State Senator Kevin Mullin of Vermont, sponsor of vaccine legislation

Can discrimination against families who oppose vaccines for reasons of conscience prevent future disease outbreaks of communicable viral diseases, such as measles?

Measles research scientists have for a long time been aware of the “measles paradox.” I quote from the article by Poland & Jacobson (1994) “Failure to Reach the Goal of Measles Elimination: Apparent Paradox of Measles Infections in Immunized Persons.” Arch Intern Med 154:1815-1820:

“The apparent paradox is that as measles immunization rates rise to high levels in a population, measles becomes a disease of immunized persons.”[2]

Further research determined that behind the “measles paradox” is a fraction of the population called LOW VACCINE RESPONDERS.  Low-responders are those who respond poorly to the first dose of the measles vaccine.  These individuals then mount a weak immune response to subsequent RE-vaccination and quickly return to the pool of “susceptibles” within 2-5 years, despite being fully vaccinated.[3]

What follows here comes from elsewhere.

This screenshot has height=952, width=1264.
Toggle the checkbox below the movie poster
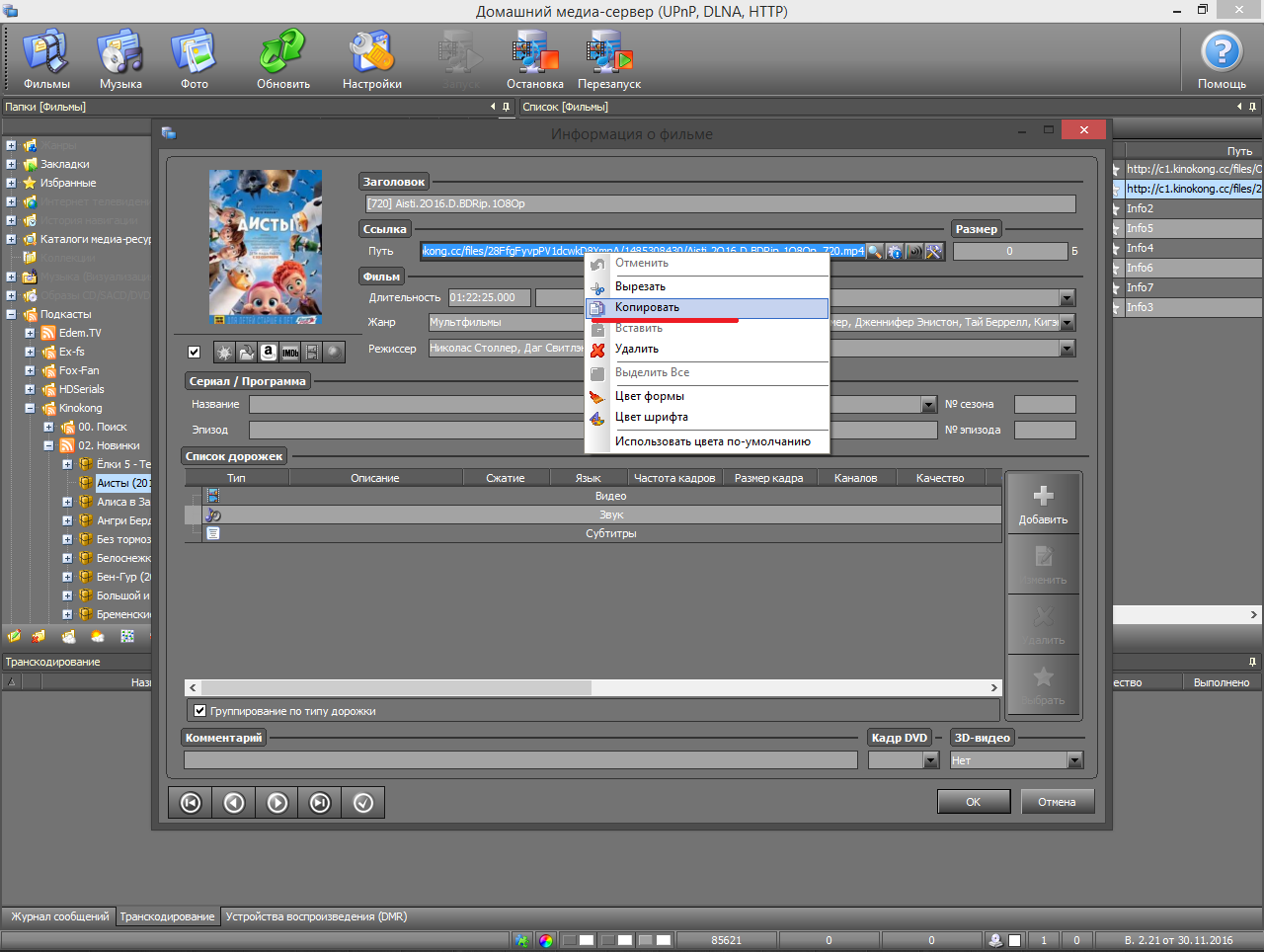tap(194, 353)
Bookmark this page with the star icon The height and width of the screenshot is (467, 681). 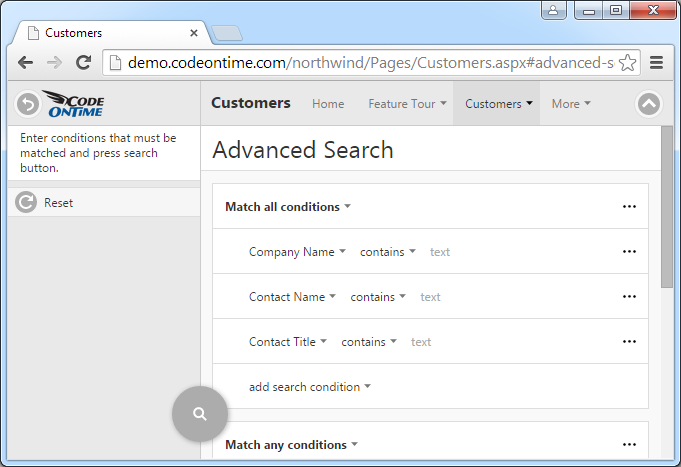coord(628,62)
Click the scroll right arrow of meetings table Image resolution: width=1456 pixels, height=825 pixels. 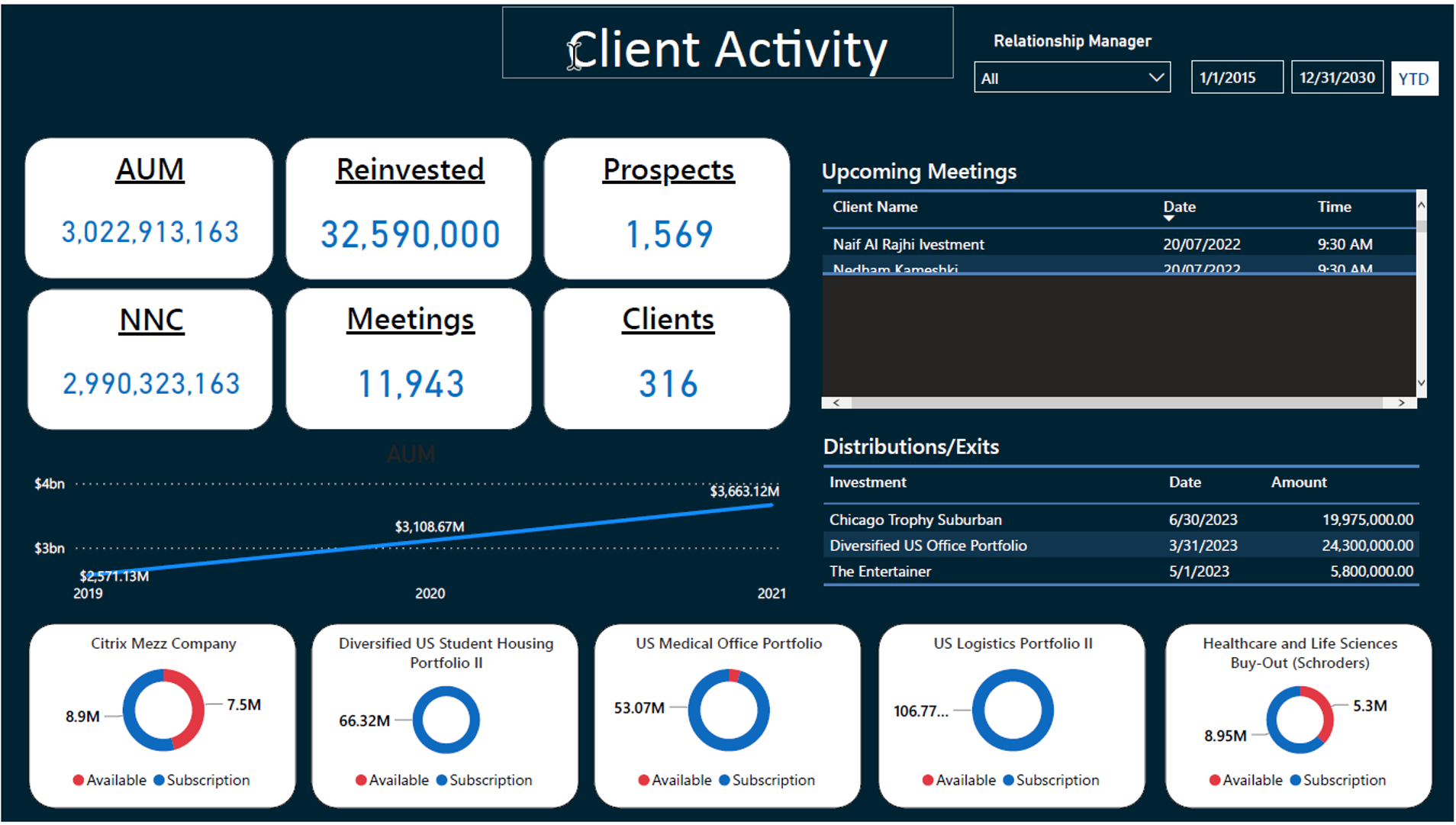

Re-vaccination cannot correct low-responsiveness: it appears to be an immuno-genetic trait.[4]  The proportion of low-responders among children was estimated to be 4.7% in the USA.[5]

Studies of measles outbreaks in Quebec, Canada, and China attest that outbreaks of measles still happen, even when vaccination compliance is in the highest bracket (95-97% or even 99%, see appendix for scientific studies, Items #6&7). This is because even in high vaccine responders, vaccine-induced antibodies wane over time.  Vaccine immunity does not equal life-long immunity acquired after natural exposure.

It has been documented that vaccinated persons who develop breakthrough measles are contagious.  In fact, two major measles outbreaks in 2011 (in Quebec, Canada, and in New York, NY) were re-imported by previously vaccinated individuals.[6][7]

Taken together, these data make it apparent that elimination of vaccine exemptions, currently only utilized by a small percentage of families anyway, will neither solve the problem of disease resurgence nor prevent re-importation and outbreaks of previously eliminated diseases.